Folio 95v - the adamas stone, continued.
godliness; God was manifest in the flesh, justified in the Spirit, seen of angels, preached unto the Gentiles, believed on in the world, received up into glory' (1 Timothy, 3:16).
Moreover, Physiologus says of the adamant stone that iron does has no effect on it, just as, death will not rule Christ. For he destroyed death and trampled on it, as the apostle bore witness, saying: 'Death is swallowed up in victory. O death, where is thy sting?' (1 Corinthians, 16:54-55).
Nor is this stone affected by fire, meaning the devil who with his blazing darts burns the whole earth, its cities and its wanton, drunken and raging inhabitants; of these Isaiah says: 'Your country is desolate, your cities are burned with fire' (Isaiah, 1:7). 'The Lord Jesus Christ shall consume him with the breath from his mouth' (see 2 Thessalonians, 2:8).

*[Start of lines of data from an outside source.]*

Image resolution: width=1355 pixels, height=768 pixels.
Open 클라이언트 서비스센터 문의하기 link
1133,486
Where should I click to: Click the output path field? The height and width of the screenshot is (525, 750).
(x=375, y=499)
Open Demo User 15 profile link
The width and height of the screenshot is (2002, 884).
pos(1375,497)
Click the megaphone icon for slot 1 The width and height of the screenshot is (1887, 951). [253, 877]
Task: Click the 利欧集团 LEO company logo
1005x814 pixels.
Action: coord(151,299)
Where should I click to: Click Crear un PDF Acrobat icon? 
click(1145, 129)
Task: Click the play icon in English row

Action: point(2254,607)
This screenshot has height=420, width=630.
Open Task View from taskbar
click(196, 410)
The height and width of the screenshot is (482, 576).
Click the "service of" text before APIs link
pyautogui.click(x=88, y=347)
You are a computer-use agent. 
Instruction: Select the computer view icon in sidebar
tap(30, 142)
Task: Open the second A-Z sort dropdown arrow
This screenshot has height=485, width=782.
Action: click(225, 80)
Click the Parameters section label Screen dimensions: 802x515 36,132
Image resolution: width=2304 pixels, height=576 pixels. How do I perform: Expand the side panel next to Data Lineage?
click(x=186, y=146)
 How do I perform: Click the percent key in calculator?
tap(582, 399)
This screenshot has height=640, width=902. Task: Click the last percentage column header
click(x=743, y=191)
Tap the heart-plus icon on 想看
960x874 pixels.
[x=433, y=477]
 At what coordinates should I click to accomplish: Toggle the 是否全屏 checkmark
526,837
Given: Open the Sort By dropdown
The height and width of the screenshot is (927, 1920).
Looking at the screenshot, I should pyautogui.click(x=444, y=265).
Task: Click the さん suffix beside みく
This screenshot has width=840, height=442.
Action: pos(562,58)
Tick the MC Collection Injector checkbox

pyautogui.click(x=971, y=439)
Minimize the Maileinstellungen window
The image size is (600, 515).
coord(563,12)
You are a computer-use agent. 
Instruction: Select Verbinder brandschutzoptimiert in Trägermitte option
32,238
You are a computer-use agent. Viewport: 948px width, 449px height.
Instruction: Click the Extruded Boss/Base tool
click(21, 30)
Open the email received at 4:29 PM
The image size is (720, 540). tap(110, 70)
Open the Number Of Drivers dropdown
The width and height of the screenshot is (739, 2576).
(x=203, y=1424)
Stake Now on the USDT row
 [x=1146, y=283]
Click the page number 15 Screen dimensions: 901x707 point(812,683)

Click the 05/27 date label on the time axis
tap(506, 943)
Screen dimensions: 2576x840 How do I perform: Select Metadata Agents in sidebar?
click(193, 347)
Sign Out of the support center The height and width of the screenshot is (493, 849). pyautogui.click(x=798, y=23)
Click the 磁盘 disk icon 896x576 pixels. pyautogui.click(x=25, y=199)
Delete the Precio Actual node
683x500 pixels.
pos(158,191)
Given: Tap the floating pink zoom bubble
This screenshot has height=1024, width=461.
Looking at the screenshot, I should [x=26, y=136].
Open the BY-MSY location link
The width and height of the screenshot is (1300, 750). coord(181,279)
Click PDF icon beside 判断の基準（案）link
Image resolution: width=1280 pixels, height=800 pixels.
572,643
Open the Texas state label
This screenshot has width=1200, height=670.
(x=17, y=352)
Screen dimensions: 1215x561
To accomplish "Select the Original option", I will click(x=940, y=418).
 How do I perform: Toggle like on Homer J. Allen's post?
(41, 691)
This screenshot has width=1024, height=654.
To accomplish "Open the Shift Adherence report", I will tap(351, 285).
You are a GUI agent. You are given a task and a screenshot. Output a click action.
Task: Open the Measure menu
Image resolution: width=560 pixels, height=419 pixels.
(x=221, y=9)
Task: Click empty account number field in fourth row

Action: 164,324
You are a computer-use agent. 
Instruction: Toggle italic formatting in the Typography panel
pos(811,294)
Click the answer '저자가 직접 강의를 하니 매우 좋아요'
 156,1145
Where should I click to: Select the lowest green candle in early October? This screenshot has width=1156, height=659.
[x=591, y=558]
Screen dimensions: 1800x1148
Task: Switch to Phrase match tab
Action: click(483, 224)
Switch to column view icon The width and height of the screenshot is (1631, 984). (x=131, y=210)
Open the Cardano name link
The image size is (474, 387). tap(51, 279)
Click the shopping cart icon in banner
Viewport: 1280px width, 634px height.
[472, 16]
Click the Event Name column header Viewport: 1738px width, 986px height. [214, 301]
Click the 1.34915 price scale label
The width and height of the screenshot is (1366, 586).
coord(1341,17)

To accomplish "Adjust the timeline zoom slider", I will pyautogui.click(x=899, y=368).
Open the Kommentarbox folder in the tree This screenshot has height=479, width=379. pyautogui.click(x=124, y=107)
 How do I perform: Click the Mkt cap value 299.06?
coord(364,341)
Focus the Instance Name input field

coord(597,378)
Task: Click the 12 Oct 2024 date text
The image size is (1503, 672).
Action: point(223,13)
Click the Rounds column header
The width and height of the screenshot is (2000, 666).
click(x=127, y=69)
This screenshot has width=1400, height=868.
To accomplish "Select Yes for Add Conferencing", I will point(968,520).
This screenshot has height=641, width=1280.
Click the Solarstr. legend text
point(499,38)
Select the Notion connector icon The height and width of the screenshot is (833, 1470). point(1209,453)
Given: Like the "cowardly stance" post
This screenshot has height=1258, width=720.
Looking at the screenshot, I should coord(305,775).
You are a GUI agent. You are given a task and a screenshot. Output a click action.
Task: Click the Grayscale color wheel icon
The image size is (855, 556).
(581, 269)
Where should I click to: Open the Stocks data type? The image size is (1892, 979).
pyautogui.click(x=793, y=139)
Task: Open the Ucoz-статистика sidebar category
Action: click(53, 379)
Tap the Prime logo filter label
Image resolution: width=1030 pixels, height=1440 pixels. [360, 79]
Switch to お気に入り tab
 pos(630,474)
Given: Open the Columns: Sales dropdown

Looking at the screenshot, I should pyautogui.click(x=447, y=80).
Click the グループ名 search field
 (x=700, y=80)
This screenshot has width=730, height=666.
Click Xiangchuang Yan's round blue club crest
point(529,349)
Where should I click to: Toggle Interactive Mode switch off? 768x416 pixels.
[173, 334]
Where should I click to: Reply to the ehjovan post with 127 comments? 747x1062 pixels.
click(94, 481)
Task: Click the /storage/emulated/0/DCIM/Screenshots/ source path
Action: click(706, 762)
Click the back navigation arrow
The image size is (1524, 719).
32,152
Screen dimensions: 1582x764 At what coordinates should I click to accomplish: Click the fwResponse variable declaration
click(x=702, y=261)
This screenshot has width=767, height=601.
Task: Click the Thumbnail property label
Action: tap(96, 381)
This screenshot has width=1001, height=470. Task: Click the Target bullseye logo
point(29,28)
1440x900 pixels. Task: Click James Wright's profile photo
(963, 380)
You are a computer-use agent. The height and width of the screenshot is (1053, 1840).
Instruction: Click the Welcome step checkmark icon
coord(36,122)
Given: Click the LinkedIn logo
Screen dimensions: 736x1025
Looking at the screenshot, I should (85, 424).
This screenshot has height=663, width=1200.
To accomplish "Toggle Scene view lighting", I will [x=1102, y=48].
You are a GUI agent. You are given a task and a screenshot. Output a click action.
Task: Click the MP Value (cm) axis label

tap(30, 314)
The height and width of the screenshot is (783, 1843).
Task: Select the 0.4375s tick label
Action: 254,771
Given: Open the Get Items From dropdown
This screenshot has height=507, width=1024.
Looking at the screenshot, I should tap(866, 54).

No other stone can damage adamant, that is, no man at all, nor any creature, can oppose Christ. 'All things were made by him, and without him was not any thing made' (John, 1:3).
Adamant is a small and unsightly stone, with a dusky colour and the brightness of crystal, and is about the size of an Abelline nut. It yields to no other matter, not iron, nor indeed fire, and it never grows hot; for this reason its name, translated from Greek, means 'invincible force'.
While adamant remains unconquered by iron, however, and scorns fire, it can broken by the fresh blood of a goat, softened by heat and thus crushed with repeated blows of iron. Engravers use fragments of it for engraving and cutting gemstones.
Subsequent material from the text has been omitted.